At 40,000 attendees, WOMAD is remarkably large. Although it is only 20% the size of Glastonbury, it surpasses most UK festivals in scale. Despite its size, the festival grounds are well-organized, and navigating through them is manageable. However, entering the event can be initially confusing, and if you’re camped at the wrong end, reaching the arena involves a lengthy walk through the tent fields. The crowds also reflect this magnitude, with all stages consistently crowded regardless of weather conditions. To secure a good view for performances, it’s advisable to arrive early, particularly if you’re on the shorter side.
If you’re willing to navigate through the large crowds, the festival has much to offer. The food selection was exceptional, surpassing any festival I’ve attended, with enticing cuisines from various stalls. Aside from food, the wellness realm provided countless therapies and treatments such as massages, homoeopathy, gong baths, and herbal tinctures. Additionally, I’m certain I spotted a fortune-teller. It felt like I was Harry Potter strolling down Diagon Alley, encountering a wide array of magical and pseudo-magical products.

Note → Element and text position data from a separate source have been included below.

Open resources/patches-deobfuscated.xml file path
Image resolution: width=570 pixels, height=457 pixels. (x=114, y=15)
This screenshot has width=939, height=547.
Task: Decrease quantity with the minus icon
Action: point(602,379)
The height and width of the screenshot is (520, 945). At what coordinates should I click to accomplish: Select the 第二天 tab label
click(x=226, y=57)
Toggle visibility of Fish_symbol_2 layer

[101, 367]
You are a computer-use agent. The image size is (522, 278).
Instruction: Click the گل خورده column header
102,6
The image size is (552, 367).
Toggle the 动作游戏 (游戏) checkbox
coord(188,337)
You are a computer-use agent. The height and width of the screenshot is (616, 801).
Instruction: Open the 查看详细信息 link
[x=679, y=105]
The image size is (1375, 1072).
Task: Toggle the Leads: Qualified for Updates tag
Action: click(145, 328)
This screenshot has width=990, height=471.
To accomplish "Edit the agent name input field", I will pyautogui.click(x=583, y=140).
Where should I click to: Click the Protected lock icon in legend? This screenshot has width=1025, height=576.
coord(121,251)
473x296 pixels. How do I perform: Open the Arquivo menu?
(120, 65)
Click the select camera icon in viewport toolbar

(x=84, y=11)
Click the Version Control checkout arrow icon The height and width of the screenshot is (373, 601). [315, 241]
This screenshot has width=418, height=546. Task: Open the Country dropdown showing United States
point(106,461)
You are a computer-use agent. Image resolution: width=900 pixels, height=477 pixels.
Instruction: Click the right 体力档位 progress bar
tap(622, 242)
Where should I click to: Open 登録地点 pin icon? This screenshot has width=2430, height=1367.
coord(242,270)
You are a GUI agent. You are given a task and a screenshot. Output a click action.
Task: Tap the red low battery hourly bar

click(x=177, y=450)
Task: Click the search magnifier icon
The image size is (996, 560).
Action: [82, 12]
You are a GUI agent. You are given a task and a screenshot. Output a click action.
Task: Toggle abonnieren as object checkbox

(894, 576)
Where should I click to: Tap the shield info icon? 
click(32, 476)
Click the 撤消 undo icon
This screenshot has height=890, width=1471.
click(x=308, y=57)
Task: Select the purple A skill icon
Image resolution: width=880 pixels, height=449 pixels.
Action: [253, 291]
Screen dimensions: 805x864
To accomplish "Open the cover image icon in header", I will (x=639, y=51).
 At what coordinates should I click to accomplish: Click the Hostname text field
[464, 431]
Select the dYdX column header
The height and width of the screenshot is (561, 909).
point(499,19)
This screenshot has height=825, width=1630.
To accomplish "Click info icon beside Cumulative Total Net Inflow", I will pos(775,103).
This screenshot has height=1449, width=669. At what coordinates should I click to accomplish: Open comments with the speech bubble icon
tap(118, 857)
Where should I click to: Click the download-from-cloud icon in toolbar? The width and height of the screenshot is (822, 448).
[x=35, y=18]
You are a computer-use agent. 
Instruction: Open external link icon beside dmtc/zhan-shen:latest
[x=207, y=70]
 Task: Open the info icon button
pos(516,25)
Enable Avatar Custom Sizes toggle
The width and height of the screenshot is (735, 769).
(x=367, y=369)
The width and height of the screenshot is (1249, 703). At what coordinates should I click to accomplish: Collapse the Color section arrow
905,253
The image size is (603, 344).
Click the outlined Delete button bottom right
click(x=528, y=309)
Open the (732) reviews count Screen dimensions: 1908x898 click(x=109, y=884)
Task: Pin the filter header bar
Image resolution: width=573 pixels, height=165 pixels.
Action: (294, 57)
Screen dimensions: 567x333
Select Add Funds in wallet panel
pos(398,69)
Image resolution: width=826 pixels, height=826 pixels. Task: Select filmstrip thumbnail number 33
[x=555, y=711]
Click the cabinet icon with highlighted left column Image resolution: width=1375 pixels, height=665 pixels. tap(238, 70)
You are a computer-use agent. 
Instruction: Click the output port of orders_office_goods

If you’re not into the hippie-dippy stuff, WOMAD has something for you too. The festival featured talks by the Institute of Physics and the University of Hertfordshire, covering various topics such as AI, the environment, and basic engineering. They also had a planetarium showcasing the marvels of the universe.
The festival’s expansive size facilitated various incredible workshops and stalls. These included a Kora class, teaching the fundamentals of the African stringed instrument, an impressive shop featuring anglerfish sculptures, and a thoughtfully curated bookshop tailored to the festival audience. Additionally, attendees were given the opportunity to showcase their abilities in the Hip Hop Ping Pong club organized by the Kings of Ping.
Children are also given great care, as the kids’ section offers circus workshops, unicycling, music, traditional crafts, a climbing wall, and even giant freaky puppets to operate. Being neither a parent nor a child myself, it seems unlikely that any child, unless exceptionally nervous, unenthusiastic, or antisocial, would be unable to have fun here.
Although the workshops and stalls were captivating, they didn’t steal the spotlight from the event’s main attraction—the incredible musicians. While I couldn’t experience everything personally, the festival’s well-planned layout and organized set times made it possible to enjoy a remarkable number of performances.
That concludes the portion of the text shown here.